WORK TO COMPLETE » Quote the lines below word for word, leaving out the pictures.

SUPPLIED DATA »
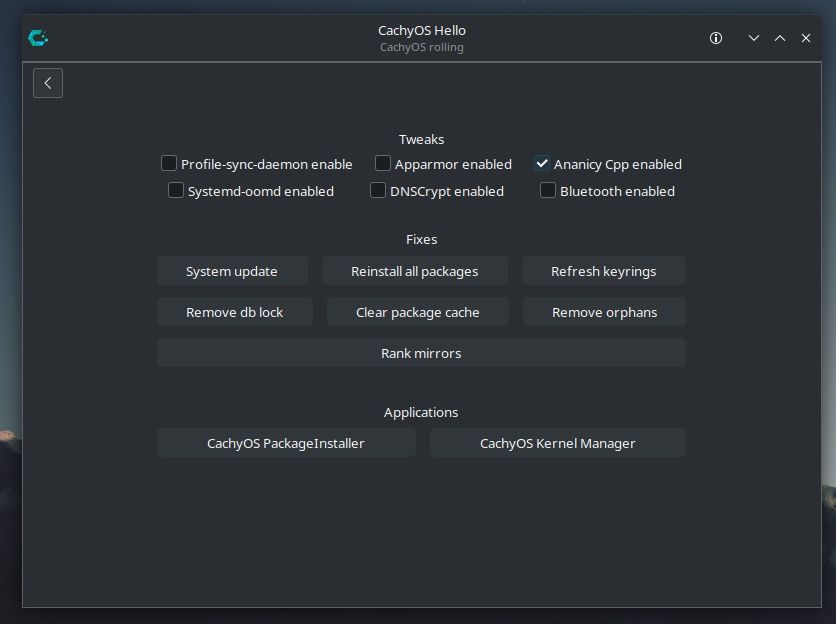Click the up chevron in the titlebar
Screen dimensions: 836x624
pyautogui.click(x=780, y=38)
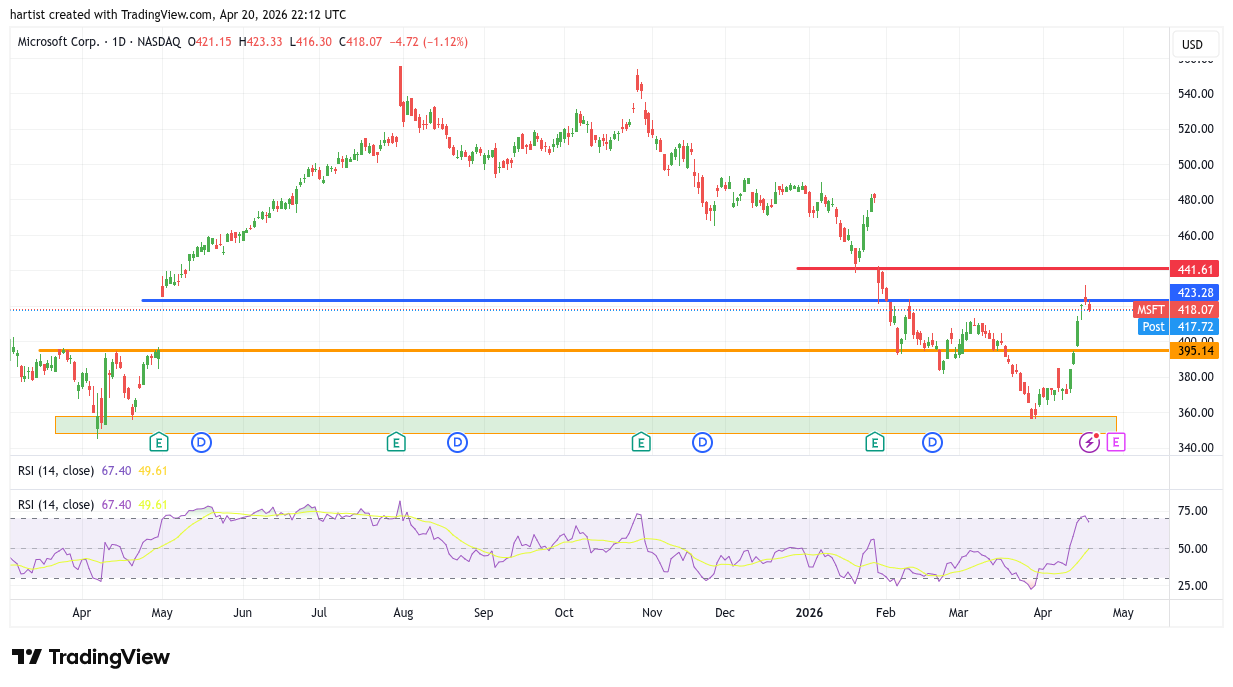The image size is (1233, 687).
Task: Open the USD currency selector
Action: (1192, 45)
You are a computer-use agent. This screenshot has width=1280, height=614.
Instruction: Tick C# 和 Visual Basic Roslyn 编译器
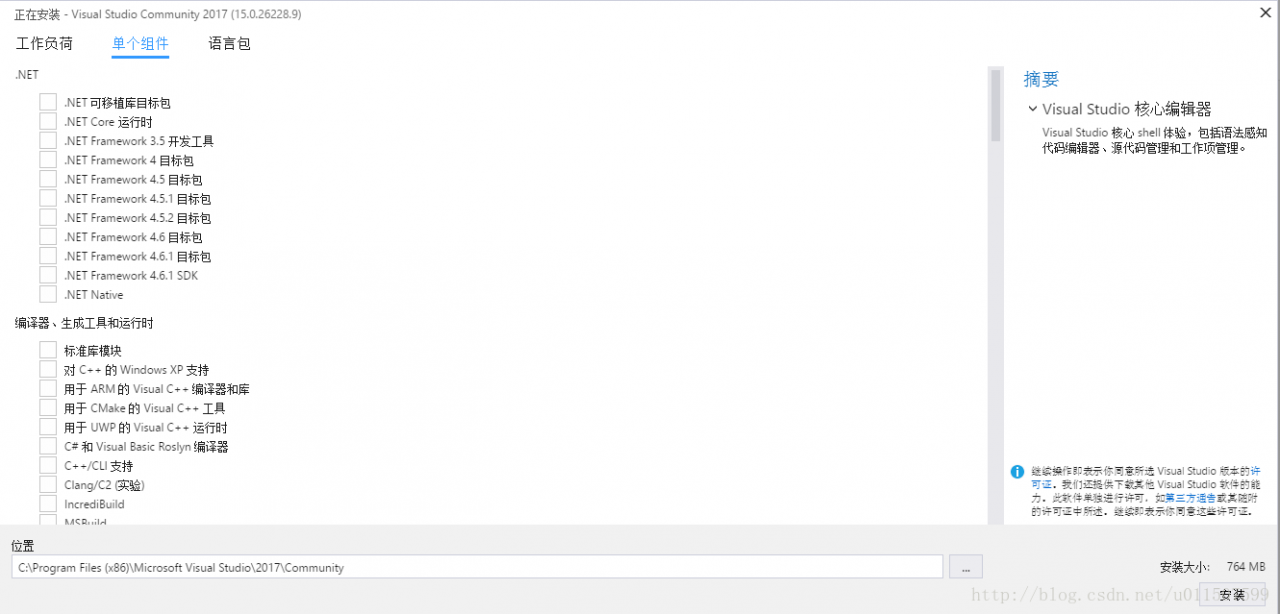tap(48, 446)
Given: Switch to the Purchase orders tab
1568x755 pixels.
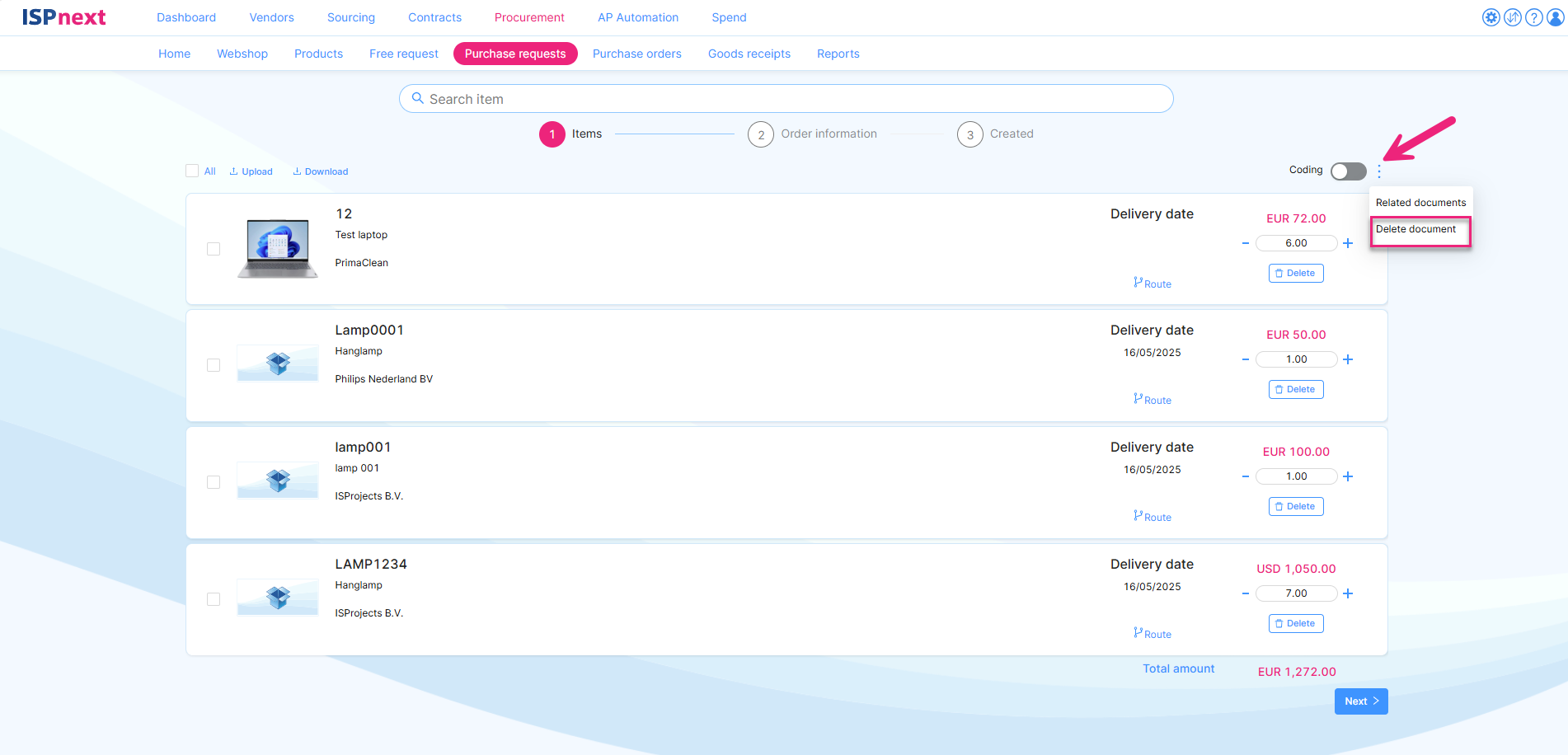Looking at the screenshot, I should (636, 54).
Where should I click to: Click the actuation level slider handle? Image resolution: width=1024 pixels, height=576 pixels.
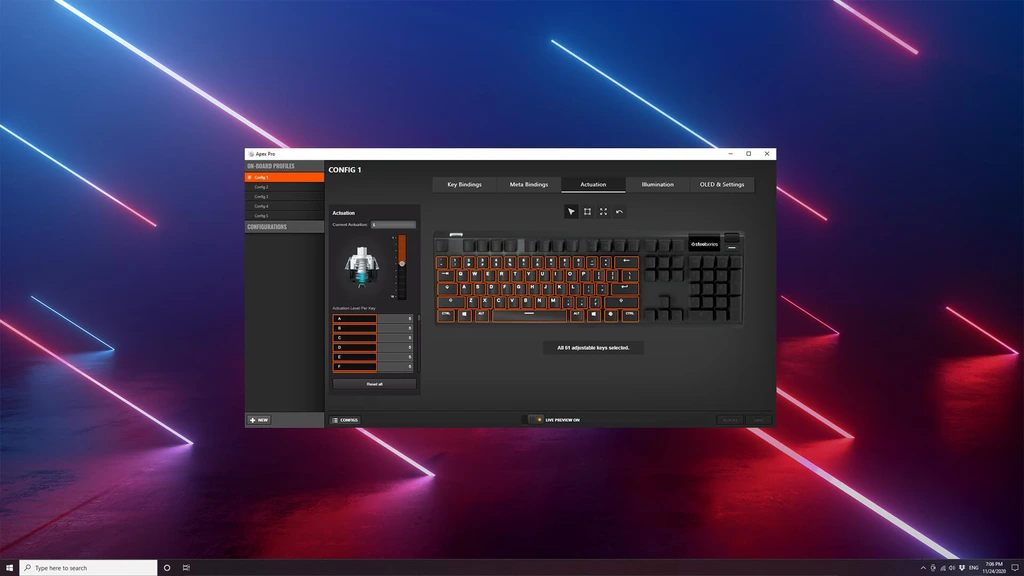pyautogui.click(x=402, y=263)
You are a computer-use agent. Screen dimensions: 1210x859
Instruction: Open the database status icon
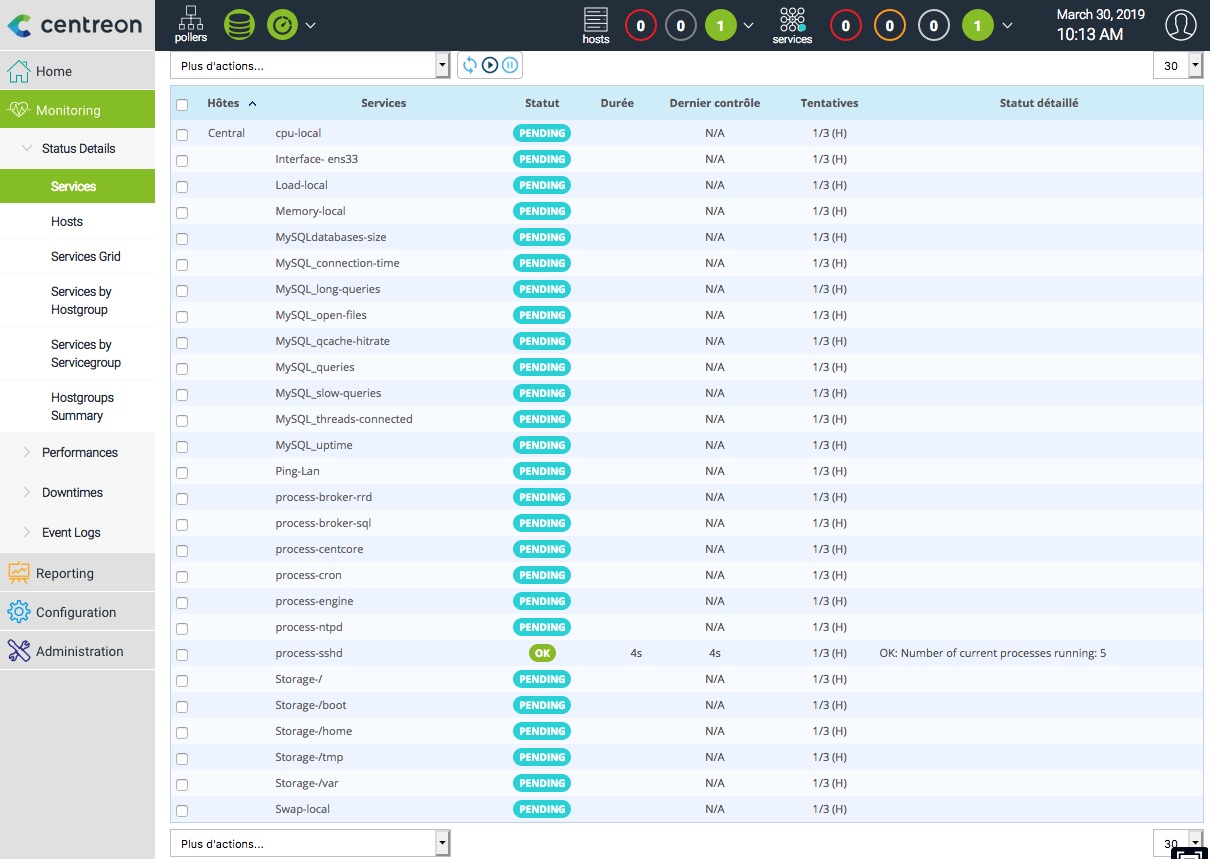click(239, 25)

THE ANSWER »
Click the up chevron in the titlebar
Screen dimensions: 836x624
pyautogui.click(x=780, y=38)
The image size is (1233, 687).
Task: Open the USD currency selector
Action: (1192, 45)
You are a computer-use agent. This screenshot has width=1280, height=614.
Instruction: Tick C# 和 Visual Basic Roslyn 编译器
tap(48, 446)
Given: Switch to the Purchase orders tab
1568x755 pixels.
Looking at the screenshot, I should (636, 54).
Where should I click to: Click the actuation level slider handle? Image resolution: width=1024 pixels, height=576 pixels.
pyautogui.click(x=402, y=263)
You are a computer-use agent. Screen dimensions: 1210x859
Instruction: Open the database status icon
click(239, 25)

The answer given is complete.